TEXTO PARA LEITURA =>
════

Para fechar a equação, o deputado Eduardo Bolsonaro, um dos filhos do inquilino do terceiro andar do Palácio do Planalto, abriu ontem uma crise diplomática com o maior parceiro comercial do país, ao responsabilizar a China pela pandemia de coronavírus.

Escrevendo numa rede social, o parlamentar e aspirante a chanceler fez a acusação usando como paralelo uma série de TV sobre ao acidente nuclear de Chernobyl.

A provocação pode custar caro, na hora em que a China voltar a produzir no ritmo pré-coronavírus. O governo pode fingir não saber, mas muitas empresas grandes no país afundariam se o gigante asiático resolvesse fazer compras em outros lugares do mundo.

Todas essas jabuticabas podem fazer com que os efeitos do coronavírus sobre a economia local sejam mais profundos e duradouros. Não há como estimar, neste momento, o tamanho do estrago. Mas que ele irá acontecer, infelizmente, isso já dá para cravar.

════

DADOS LISTADOS =>
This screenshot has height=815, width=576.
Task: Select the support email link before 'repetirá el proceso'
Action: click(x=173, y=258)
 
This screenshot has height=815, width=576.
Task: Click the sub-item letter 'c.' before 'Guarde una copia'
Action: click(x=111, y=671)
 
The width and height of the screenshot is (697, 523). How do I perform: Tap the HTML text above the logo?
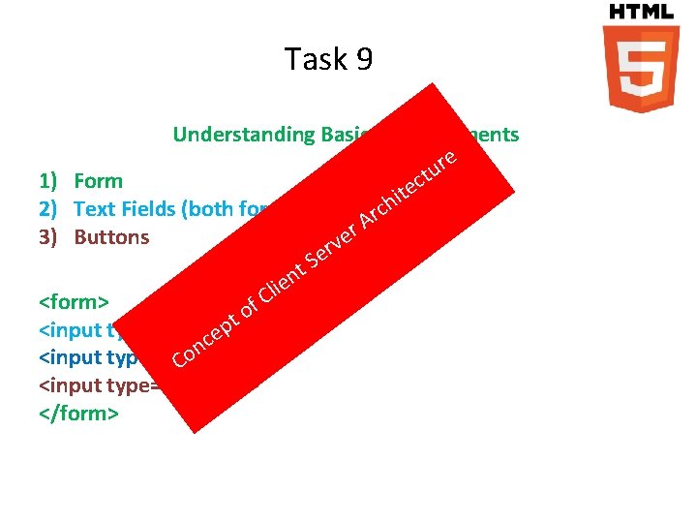point(641,12)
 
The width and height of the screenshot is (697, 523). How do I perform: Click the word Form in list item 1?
point(99,181)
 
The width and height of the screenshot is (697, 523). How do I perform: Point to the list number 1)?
point(52,181)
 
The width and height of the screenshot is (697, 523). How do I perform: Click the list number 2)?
point(52,209)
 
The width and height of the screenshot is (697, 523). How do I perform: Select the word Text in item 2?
point(95,209)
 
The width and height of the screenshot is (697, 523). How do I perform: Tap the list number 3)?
point(52,237)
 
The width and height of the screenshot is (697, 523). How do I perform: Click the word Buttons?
point(112,237)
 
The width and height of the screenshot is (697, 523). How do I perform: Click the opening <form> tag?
point(75,301)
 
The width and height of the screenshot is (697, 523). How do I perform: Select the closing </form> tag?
point(78,414)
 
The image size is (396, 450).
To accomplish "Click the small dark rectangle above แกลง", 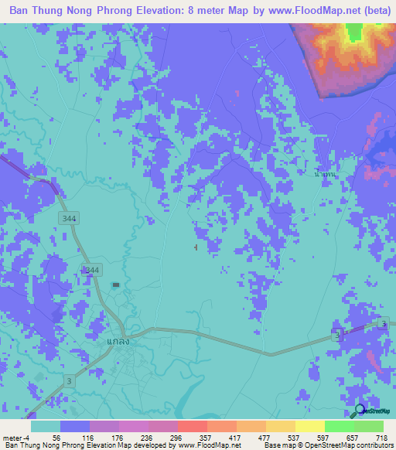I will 115,285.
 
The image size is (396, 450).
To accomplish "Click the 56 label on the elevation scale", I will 56,438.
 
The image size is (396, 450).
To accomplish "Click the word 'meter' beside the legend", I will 13,438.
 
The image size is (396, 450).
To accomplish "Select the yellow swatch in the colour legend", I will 309,426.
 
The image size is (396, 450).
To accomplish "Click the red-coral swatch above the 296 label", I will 192,426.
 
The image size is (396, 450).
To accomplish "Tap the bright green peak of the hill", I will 355,32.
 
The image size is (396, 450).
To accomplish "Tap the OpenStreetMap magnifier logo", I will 360,411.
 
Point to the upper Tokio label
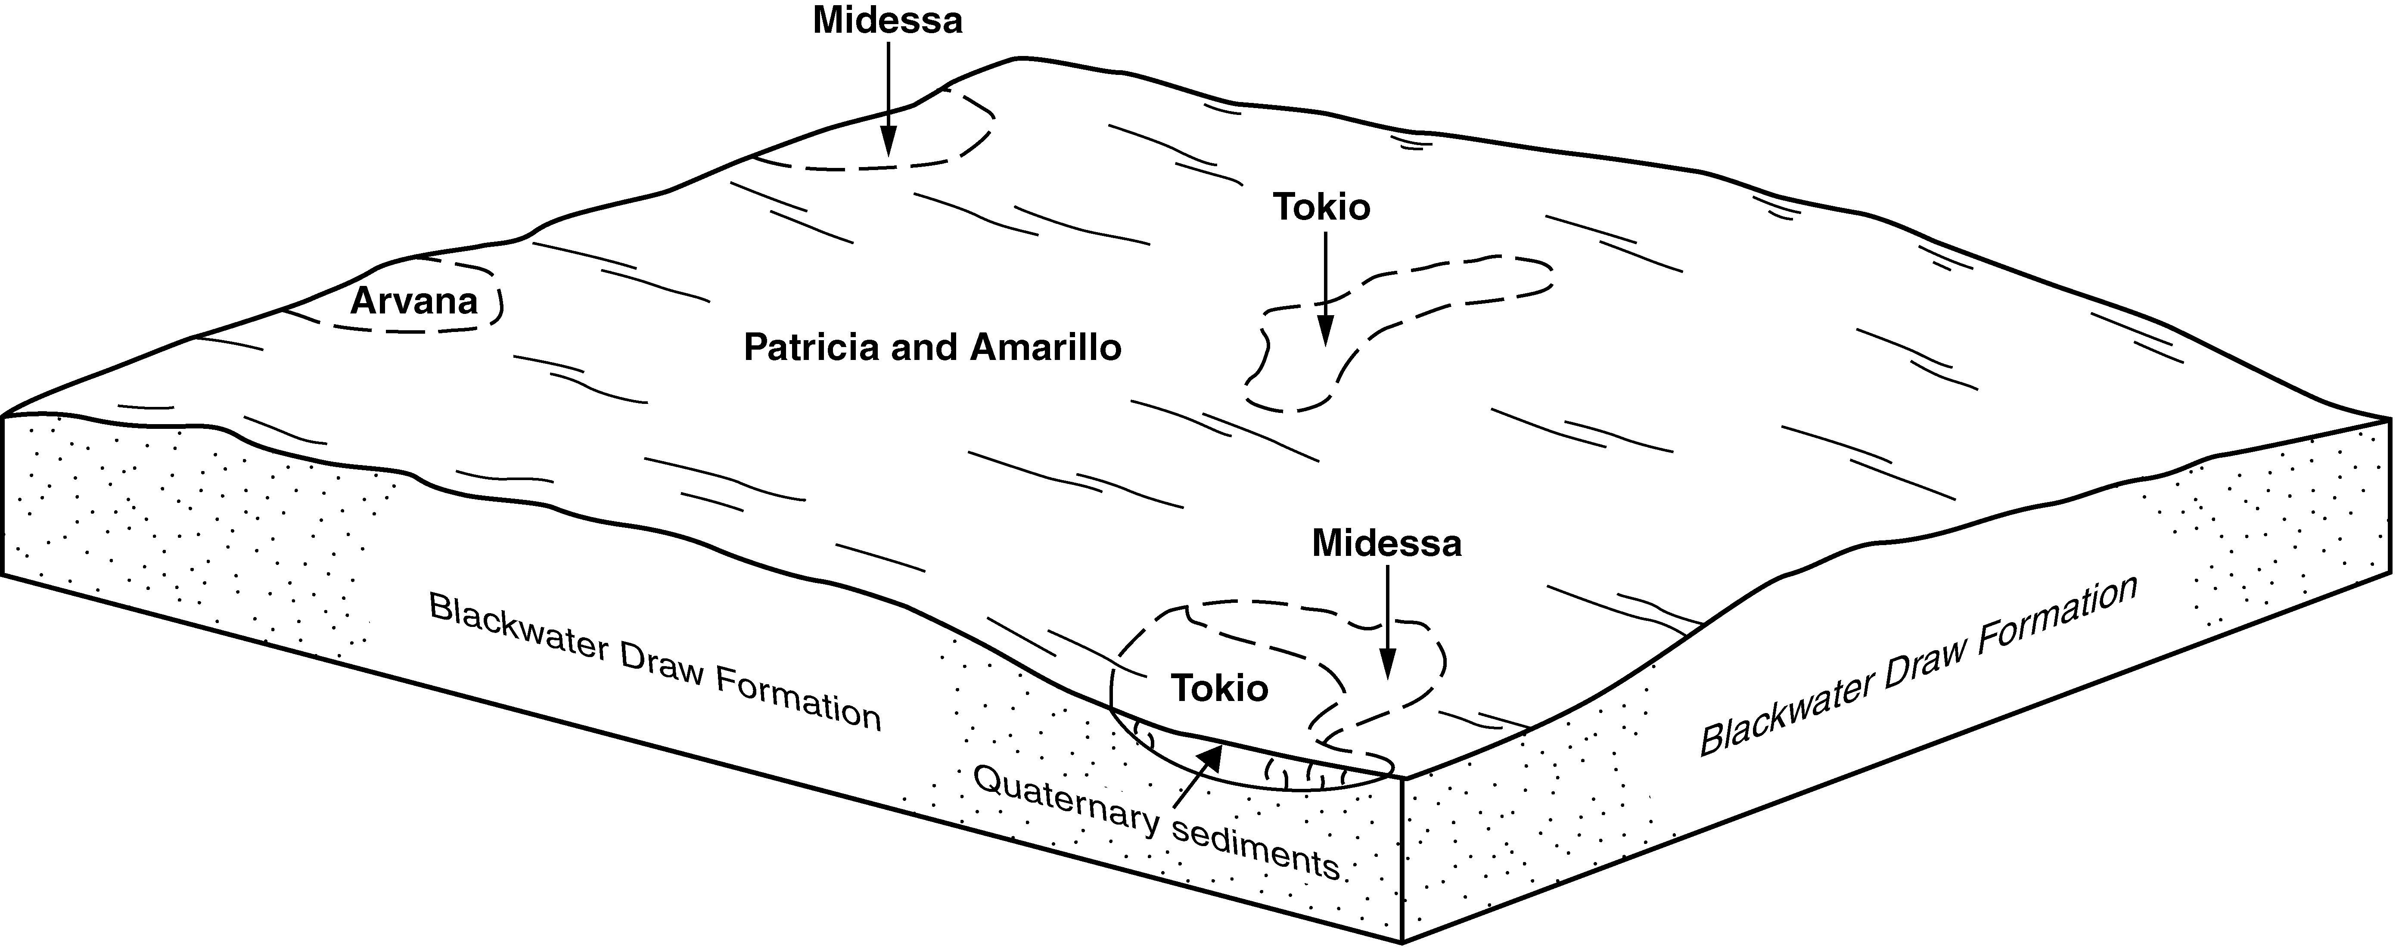(x=1321, y=207)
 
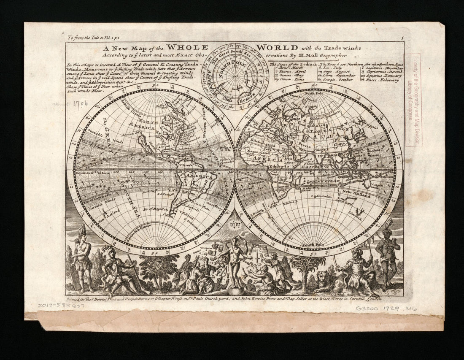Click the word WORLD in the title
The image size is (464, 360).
point(278,47)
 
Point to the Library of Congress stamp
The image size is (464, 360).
point(412,99)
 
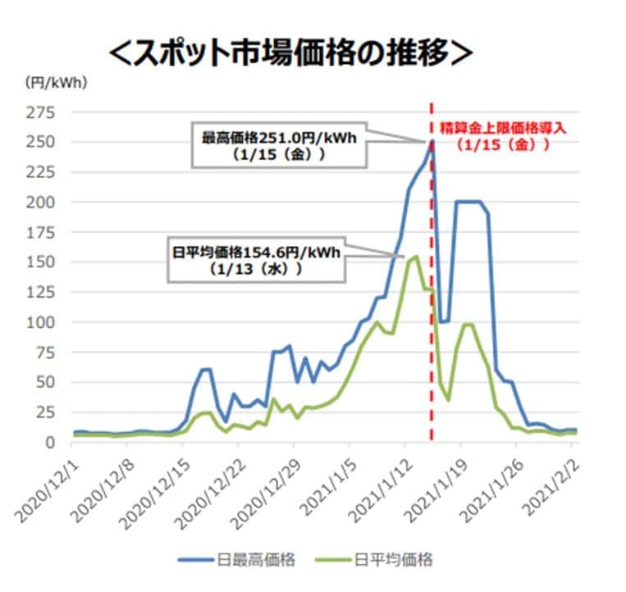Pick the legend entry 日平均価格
[394, 559]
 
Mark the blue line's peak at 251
[432, 141]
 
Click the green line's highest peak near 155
[416, 257]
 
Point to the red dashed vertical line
[432, 328]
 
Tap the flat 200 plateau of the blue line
[468, 202]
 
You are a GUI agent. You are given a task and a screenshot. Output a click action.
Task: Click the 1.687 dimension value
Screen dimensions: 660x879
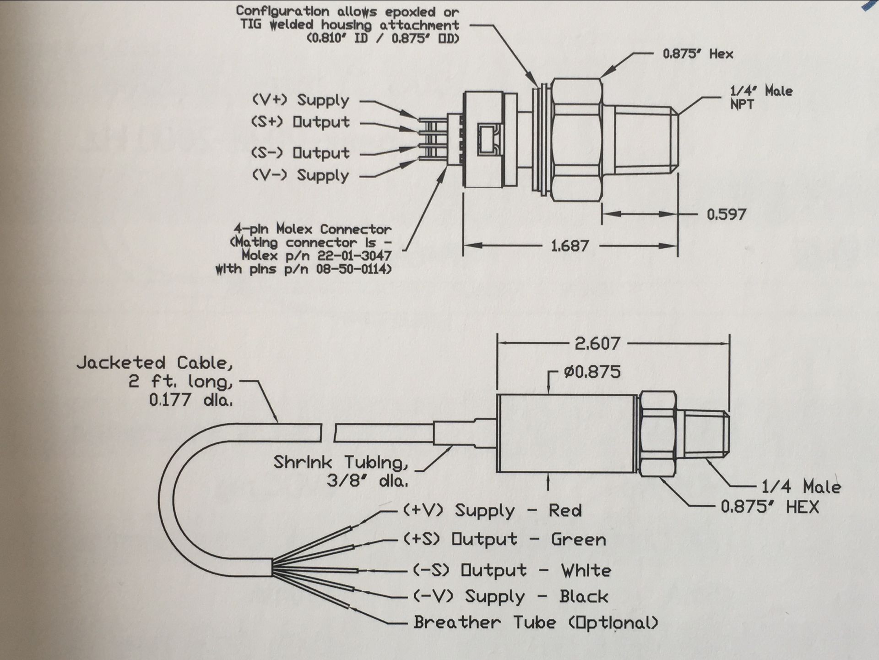(570, 246)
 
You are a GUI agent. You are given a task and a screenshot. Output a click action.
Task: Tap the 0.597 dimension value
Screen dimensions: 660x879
(726, 214)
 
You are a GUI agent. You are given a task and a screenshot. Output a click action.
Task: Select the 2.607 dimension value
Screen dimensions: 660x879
(597, 344)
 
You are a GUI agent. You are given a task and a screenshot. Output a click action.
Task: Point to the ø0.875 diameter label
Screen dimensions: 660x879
(592, 371)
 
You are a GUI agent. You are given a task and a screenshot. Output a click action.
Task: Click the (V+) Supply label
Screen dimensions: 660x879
(300, 100)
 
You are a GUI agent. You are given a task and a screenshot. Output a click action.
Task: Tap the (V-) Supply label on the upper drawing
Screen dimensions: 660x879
(300, 175)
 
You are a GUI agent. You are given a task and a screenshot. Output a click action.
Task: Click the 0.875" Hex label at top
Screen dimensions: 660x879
(698, 54)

════

O QUE FAZER =>
- A) Liste, sem repetições, todos os nomes próprios que aparecem no texto.
- B) Reescreva o trecho do texto que começa nas palavras "Para fechar a" e termina depois de "lugares do mundo.", trocando "parlamentar" por "deputado".
Responda com base somente no texto.

RESPOSTAS DO EXERCÍCIO =>
- A) Eduardo Bolsonaro, Palácio do Planalto, China, Chernobyl

- B)
Para fechar a equação, o deputado Eduardo Bolsonaro, um dos filhos do inquilino do terceiro andar do Palácio do Planalto, abriu ontem uma crise diplomática com o maior parceiro comercial do país, ao responsabilizar a China pela pandemia de coronavírus.

Escrevendo numa rede social, o deputado e aspirante a chanceler fez a acusação usando como paralelo uma série de TV sobre ao acidente nuclear de Chernobyl.

A provocação pode custar caro, na hora em que a China voltar a produzir no ritmo pré-coronavírus. O governo pode fingir não saber, mas muitas empresas grandes no país afundariam se o gigante asiático resolvesse fazer compras em outros lugares do mundo.